Task objective:
Please rewrite the post about the Huntington University coaching scandal from the words "A matter of" through "will be questions.", replacing "charlatan" with "fraud".

Wednesday, October 5, 2022

A matter of trust

 I don't know what happens now at Huntington University, but I do know the folks there have some explaining to do. You turn a portion of your student body over to a manipulative charlatan, there will be questions.

If you haven't read about former women's distance and cross country coach Nick Johnson and how he played destructive head games with some of his athletes, you need to read this. It's the result of months of dogged reporting and exemplary work by my friend David Woods of the Indianapolis Star, and it's not pleasant reading.

It's a sordid tale of sexual exploitation and Lance Armstrong-esque coercion of runners to ingest likely PEDs, told  by former runners who have come forward with those accusations.  Astoundingly, the runners say Johnson's wife, Lauren, knew about her husband's intimate relationships with some of his runners, and she backed his play, saying he had a "sexual addiction."

And yet, amazingly, Huntington made Lauren Johnson the new head coach after firing her husband. I don't imagine that will stand now, but how could Huntington officials have elevated her to begin with, unless they just didn’t care about a situation of which some of their athletes had made them aware?

Because this is the country we live in now, I can already hear the MeToo backlash brigade warming up: I feel sorry for these women, but why didn't they just say no? If they didn't want to have sex with this coach, why did they? Why didn't they refuse to take the illicit (or at best unfamiliar) drugs he pushed on them?

Data extract:
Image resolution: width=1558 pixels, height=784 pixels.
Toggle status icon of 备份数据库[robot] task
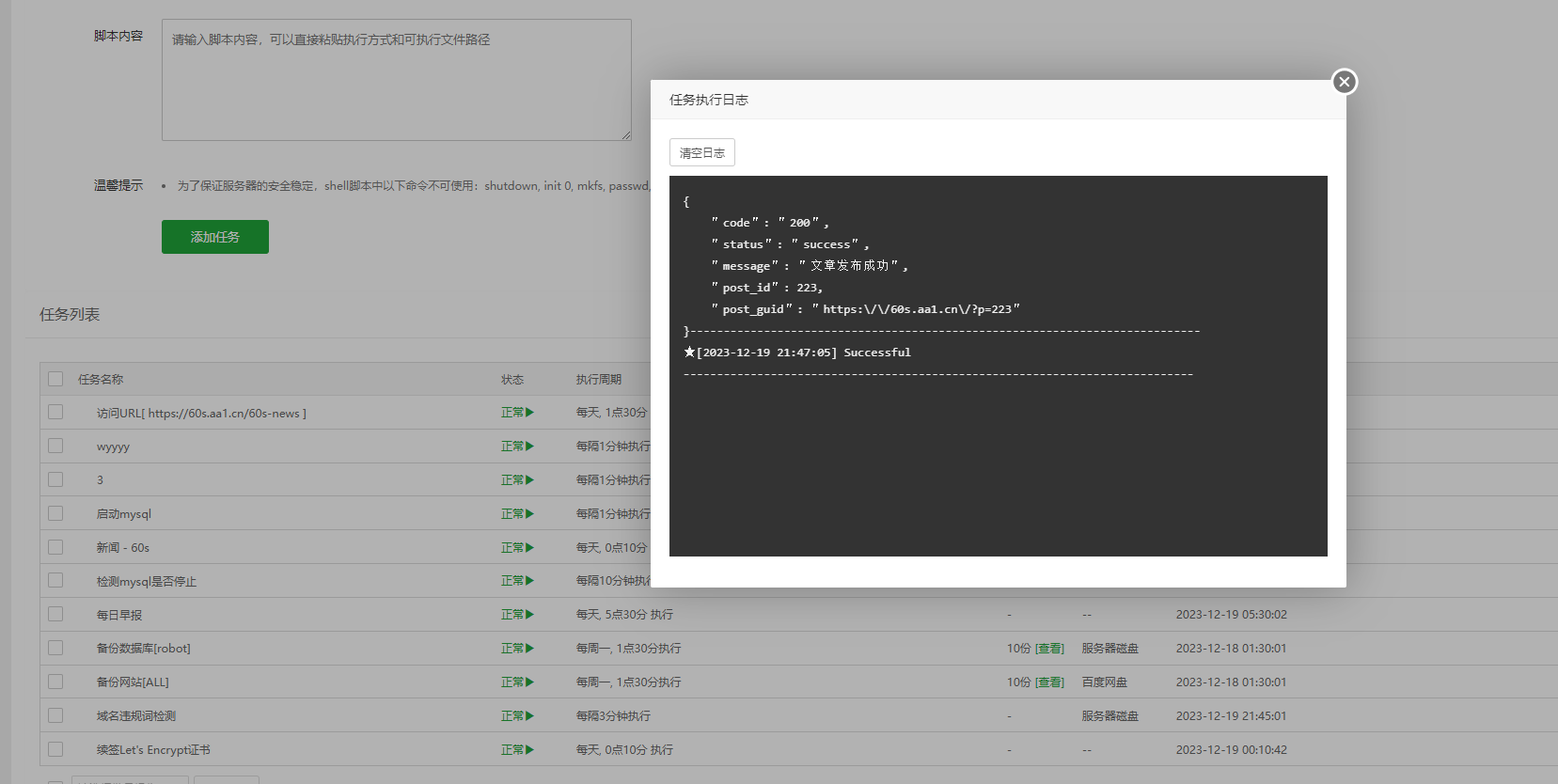point(529,649)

Result of the exercise:
A matter of trust

 I don't know what happens now at Huntington University, but I do know the folks there have some explaining to do. You turn a portion of your student body over to a manipulative fraud, there will be questions.